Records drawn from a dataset

------

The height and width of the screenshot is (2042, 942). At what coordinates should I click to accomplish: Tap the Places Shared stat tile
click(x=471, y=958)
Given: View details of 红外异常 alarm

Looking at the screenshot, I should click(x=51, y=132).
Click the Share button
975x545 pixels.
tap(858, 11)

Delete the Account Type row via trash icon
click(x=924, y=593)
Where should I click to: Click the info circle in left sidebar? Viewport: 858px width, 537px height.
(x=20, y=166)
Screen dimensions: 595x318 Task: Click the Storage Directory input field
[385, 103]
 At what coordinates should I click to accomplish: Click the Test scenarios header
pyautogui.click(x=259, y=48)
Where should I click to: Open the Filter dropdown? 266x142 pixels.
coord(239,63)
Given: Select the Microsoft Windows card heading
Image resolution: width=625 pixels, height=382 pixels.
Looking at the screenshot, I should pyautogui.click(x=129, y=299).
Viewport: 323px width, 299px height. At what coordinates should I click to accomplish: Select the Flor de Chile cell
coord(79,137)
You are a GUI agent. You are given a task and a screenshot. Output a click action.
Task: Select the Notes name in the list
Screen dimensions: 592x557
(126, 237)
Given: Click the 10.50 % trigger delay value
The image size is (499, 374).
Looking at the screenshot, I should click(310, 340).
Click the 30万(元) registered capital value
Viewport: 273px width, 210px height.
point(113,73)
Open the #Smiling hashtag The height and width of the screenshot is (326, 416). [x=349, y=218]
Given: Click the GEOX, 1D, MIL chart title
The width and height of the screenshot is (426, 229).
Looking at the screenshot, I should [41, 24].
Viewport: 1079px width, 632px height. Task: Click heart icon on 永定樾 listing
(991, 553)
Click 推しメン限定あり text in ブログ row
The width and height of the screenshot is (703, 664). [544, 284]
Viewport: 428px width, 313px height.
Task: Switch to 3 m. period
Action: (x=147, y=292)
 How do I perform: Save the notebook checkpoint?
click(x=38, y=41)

------

- _Exercise_
All of the data above must be set down again exactly.

- _Exercise output_
The height and width of the screenshot is (2042, 942). At what coordinates should I click to accomplish: Tap the Places Shared stat tile
click(x=471, y=958)
Given: View details of 红外异常 alarm

Looking at the screenshot, I should click(x=51, y=132).
Click the Share button
975x545 pixels.
tap(858, 11)

Delete the Account Type row via trash icon
click(x=924, y=593)
Where should I click to: Click the info circle in left sidebar? Viewport: 858px width, 537px height.
(x=20, y=166)
Screen dimensions: 595x318 Task: Click the Storage Directory input field
[385, 103]
 At what coordinates should I click to accomplish: Click the Test scenarios header
pyautogui.click(x=259, y=48)
Where should I click to: Open the Filter dropdown? 266x142 pixels.
coord(239,63)
Given: Select the Microsoft Windows card heading
Image resolution: width=625 pixels, height=382 pixels.
Looking at the screenshot, I should pyautogui.click(x=129, y=299).
Viewport: 323px width, 299px height. At what coordinates should I click to accomplish: Select the Flor de Chile cell
coord(79,137)
You are a GUI agent. You are given a task and a screenshot. Output a click action.
Task: Select the Notes name in the list
Screen dimensions: 592x557
(126, 237)
Given: Click the 10.50 % trigger delay value
The image size is (499, 374).
Looking at the screenshot, I should click(310, 340).
Click the 30万(元) registered capital value
Viewport: 273px width, 210px height.
point(113,73)
Open the #Smiling hashtag The height and width of the screenshot is (326, 416). [x=349, y=218]
Given: Click the GEOX, 1D, MIL chart title
The width and height of the screenshot is (426, 229).
Looking at the screenshot, I should [41, 24].
Viewport: 1079px width, 632px height. Task: Click heart icon on 永定樾 listing
(991, 553)
Click 推しメン限定あり text in ブログ row
The width and height of the screenshot is (703, 664). [544, 284]
Viewport: 428px width, 313px height.
Task: Switch to 3 m. period
Action: (x=147, y=292)
 How do I perform: Save the notebook checkpoint?
click(x=38, y=41)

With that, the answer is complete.